Nossa dieta deve ser colorida e diversificada, recomenda o nutricionista Daniel Henrique Bandoni, do departamento de Nutrição da FSP-USP. Segundo ele, as refeições diárias devem conter porcentagens de macronutrientes adequadas à nossa necessidade energética: cerca de 55% a 60% do total de calorias diárias da dieta deve ser composto por carboidratos, de 20% a 30%, por gorduras e de 10% a 15%, por proteínas. Portanto, o recomendável é consumir de tudo um pouco, em porções moderadas, em vez de banir alguns nutrientes tachados de prejudiciais à saúde. Veremos agora alguns “mitos” da nutrição.

Gorduras

Com o objetivo de emagrecer e manterem-se magras, muitas pessoas deixam de consumir gordura. Trata-se de um erro grave, pois ela é um componente essencial da nossa alimentação. “Gordura é importante para o transporte de vitaminas no organismo, por exemplo”, diz a nutricionista Bruna. Gorduras, proteínas e carboidratos compõem o grupo de macronutrientes, as três fontes de energia diária que temos. “Há um grande mito de que a gordura é muito ruim”, observa Bandoni. “Na verdade, a gente tem de consumir gordura entre 20% e 30% do total de calorias da nossa dieta. A gordura é proveniente de uma dieta saudável, mas, acima da porcentagem mencionada, se torna insegura.” Bandoni incentiva o consumo das gorduras oriundas de peixe, de óleo vegetal, de azeite de oliva e até mesmo de óleo de soja. Segundo ele, esses alimentos são fontes das gorduras que aumentam o nível de colesterol bom. Ele lembra, no entanto, que tipos específicos de gordura, como a trans e a saturada, prejudicam a saúde, pois são associados ao aumento do colesterol ruim. As gorduras trans podem ser encontradas em produtos industrializados, como margarinas e congelados, como meio de dar firmeza e ressaltar o sabor. Já as saturadas são encontradas em carnes gordas. O nutricionista não proíbe a ingestão dessas carnes, mas recomenda que as pessoas variem, comendo mais peixe e frango.

Carboidratos

Outro macronutriente frequentemente confundido com um vilão dos alimentos, o carboidrato é essencial para uma alimentação saudável, além de ser a base da nossa alimentação. Bandoni recomenda que de 50% a 60% das calorias ingeridas em nossa dieta sejam compostas por carboidratos. “Os carboidratos presentes em cereais, pães, massas, raízes, tubérculos, frutas, verduras, açúcares e doces têm a função de fornecer energia ao corpo humano; quando digeridos, são quebrados em glicose, que é o combustível da célula”, explica Bruna.

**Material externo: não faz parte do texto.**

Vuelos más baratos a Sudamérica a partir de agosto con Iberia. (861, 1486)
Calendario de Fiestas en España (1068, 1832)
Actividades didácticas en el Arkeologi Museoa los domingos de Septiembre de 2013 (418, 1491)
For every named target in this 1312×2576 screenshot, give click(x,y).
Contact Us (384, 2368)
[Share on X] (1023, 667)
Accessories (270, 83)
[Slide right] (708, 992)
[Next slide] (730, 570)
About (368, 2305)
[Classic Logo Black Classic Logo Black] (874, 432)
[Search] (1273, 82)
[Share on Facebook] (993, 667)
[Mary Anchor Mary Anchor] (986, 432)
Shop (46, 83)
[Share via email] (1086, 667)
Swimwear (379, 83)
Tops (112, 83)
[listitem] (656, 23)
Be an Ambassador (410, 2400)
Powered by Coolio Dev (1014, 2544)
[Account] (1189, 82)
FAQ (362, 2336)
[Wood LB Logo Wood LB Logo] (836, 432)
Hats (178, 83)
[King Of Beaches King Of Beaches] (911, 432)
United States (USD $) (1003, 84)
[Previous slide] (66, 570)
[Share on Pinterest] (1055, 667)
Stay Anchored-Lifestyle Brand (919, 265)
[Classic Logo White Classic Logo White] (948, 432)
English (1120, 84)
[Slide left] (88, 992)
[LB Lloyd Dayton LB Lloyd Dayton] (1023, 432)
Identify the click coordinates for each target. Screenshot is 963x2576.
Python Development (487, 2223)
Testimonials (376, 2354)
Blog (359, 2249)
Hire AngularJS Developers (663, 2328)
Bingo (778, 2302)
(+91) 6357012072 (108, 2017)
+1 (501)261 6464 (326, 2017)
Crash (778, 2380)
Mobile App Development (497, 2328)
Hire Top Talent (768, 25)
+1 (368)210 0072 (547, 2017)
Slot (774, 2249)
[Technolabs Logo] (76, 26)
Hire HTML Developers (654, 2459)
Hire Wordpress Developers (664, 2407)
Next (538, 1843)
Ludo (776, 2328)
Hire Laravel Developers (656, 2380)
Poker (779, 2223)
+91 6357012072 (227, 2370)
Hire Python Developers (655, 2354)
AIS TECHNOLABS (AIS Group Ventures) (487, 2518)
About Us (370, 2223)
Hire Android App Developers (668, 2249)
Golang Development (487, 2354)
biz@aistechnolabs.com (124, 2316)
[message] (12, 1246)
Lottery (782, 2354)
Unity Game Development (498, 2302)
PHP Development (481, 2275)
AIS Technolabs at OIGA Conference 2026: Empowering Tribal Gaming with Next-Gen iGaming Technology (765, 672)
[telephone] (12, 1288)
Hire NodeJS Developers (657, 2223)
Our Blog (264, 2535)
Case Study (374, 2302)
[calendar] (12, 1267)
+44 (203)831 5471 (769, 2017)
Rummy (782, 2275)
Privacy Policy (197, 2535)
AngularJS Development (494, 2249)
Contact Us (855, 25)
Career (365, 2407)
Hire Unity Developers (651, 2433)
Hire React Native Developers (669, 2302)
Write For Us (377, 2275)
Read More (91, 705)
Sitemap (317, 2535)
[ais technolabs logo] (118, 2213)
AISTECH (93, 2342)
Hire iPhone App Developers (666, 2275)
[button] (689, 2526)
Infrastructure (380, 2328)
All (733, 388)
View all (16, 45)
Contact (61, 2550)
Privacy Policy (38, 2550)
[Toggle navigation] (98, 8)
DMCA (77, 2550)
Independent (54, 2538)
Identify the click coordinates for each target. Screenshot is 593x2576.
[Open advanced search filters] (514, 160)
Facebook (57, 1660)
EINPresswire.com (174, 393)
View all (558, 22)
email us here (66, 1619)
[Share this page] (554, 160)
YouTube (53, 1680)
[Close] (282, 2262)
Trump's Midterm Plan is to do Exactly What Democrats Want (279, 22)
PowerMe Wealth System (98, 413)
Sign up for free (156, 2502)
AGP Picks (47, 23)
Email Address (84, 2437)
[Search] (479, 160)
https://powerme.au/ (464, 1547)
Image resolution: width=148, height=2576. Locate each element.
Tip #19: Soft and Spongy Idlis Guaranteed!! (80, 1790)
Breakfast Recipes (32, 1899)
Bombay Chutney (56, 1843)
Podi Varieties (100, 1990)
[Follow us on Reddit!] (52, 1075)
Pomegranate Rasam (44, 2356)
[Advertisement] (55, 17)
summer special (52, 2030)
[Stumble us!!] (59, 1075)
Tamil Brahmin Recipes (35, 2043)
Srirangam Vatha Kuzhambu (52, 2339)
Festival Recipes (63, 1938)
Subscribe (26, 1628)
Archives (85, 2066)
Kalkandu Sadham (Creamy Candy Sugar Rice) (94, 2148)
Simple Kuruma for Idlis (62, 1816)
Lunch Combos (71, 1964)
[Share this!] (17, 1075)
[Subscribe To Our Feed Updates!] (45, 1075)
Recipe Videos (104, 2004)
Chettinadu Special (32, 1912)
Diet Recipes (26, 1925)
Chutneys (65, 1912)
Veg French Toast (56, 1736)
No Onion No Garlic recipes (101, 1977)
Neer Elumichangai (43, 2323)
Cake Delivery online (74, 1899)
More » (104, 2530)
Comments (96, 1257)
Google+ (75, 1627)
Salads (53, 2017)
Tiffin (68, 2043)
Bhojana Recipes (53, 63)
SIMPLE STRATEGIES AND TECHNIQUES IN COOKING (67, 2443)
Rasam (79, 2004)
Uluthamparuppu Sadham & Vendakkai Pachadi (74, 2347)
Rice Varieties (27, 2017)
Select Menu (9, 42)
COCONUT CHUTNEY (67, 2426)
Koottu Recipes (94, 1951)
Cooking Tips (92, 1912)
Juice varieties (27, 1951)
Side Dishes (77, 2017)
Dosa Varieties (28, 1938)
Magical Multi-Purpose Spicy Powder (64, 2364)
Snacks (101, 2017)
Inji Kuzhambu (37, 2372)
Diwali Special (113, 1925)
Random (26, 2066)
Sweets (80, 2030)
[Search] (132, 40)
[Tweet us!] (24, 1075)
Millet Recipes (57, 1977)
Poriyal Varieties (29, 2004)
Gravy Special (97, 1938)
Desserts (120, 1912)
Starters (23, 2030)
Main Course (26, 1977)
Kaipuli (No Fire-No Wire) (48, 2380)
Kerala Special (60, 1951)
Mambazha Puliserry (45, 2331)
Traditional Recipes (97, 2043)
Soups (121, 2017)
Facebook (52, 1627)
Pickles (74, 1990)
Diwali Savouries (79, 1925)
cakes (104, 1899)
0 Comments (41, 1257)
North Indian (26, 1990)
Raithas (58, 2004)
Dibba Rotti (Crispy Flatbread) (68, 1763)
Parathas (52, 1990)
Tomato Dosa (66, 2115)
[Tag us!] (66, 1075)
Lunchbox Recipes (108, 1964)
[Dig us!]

Os açúcares são uma forma mais simples de carboidratos – duas moléculas formam a sacarose, açúcar de cozinha. Bandoni é cauteloso quanto à ingestão desse alimento: “Recomendamos o consumo de açúcar de, no máximo, até 10% do total de energia da nossa alimentação.”

Sal

O sal é associado a derrames, pressão alta, ataques cardía cos e doenças nos rins – mas parte dessa crença se baseia em pesquisas médicas de muito tempo atrás, dizem os britânicos Stanley Feldman, professor de anestesia da Universidade de Londres, e Vincent Marks, ex-professor de bioquímica da Universidade de Surrey. Em seu livro Global warming and other bollocks (“Aquecimento global e outras bobagens”, John Blake Publishing), que busca desmistificar abordagens extremadas de certos temas científicos, eles observam que, antes de surgirem os primeiros remédios contra pressão alta, os pacientes eram forçados a seguir uma dieta com pouquíssimo sal.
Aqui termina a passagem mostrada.